Camus as a Positivistic Proponent of Freedom
Griffith Robert “Griff” Littlehale is a digital artist who has a portfolio that ranges from urban scenes to logos and designs that promote local events. With an interest in literature and philosophy, Griffith Littlehale is particularly drawn to 20th century thinkers such as Jacques Ranciere and Albert Camus.
Profoundly affected by the experiences of World War II, the French-Algerian philosopher Camus took a firm stance against totalitarianism. In the late 1940s, socialism found receptive ears in Europe as an alternative to the capitalist forces that many believed had led to fascism. Camus recognized that, rather than bringing about greater freedom, socialism involved a suppression of conflicting views, under an ideology of the end justifying the means.

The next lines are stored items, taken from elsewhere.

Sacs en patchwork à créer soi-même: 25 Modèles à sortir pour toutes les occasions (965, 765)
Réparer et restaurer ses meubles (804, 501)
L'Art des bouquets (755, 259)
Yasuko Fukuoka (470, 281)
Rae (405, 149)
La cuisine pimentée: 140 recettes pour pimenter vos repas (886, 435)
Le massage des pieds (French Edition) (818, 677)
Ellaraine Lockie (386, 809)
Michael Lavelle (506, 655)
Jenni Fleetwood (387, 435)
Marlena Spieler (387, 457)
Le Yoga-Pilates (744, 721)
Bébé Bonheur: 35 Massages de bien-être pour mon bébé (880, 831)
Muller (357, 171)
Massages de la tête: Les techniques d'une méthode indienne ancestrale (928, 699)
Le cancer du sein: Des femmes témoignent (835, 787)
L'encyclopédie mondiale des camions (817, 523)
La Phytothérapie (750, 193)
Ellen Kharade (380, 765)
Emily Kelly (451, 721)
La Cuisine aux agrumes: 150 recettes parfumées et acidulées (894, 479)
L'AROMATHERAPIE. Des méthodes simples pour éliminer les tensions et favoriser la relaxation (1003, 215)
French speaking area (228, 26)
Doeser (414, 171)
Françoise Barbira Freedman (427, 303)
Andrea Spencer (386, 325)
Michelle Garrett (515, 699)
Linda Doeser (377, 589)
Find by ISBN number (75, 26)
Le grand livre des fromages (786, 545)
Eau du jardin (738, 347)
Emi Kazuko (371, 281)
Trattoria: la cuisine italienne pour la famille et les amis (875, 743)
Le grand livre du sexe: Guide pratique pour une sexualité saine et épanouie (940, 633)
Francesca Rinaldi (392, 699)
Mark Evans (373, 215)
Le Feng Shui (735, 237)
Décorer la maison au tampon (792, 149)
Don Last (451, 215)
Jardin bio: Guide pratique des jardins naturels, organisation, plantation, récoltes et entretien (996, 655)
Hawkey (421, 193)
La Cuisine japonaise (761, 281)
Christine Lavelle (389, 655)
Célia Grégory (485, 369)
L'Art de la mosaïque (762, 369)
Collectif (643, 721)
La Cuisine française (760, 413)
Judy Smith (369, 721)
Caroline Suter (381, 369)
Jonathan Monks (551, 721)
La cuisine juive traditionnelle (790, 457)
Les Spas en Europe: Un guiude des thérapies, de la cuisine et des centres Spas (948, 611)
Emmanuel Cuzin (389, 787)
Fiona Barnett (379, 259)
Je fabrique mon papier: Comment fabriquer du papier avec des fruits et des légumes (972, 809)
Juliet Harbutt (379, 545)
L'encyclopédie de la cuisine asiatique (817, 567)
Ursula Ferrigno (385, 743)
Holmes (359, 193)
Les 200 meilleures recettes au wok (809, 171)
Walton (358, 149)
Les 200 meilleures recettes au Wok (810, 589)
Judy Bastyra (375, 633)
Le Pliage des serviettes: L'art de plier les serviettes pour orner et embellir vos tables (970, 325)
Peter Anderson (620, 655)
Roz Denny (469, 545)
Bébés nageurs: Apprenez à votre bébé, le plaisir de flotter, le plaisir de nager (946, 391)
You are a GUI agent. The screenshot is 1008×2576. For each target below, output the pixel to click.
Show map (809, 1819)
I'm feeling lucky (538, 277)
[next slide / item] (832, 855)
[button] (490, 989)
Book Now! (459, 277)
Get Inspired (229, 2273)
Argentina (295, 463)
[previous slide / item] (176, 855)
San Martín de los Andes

Camus, while turning away from there being any predetermined, intrinsic meaning to life, did not sink to nihilism. Rather, he felt that meaning in life must be self-created, in ways that led to personal well-being and happiness. He took a positivistic stance in viewing Europe as an intellectual battlefield, one in which people could transcend their previous allegiances and find a shared commonalty in debate and the creation of meaningful values. His late 1950s concept of a continent that embraced unity within a diverse and non-ideological framework was one that anticipated the European Union. He ultimately even went a step further in calling for a “United States of the World.”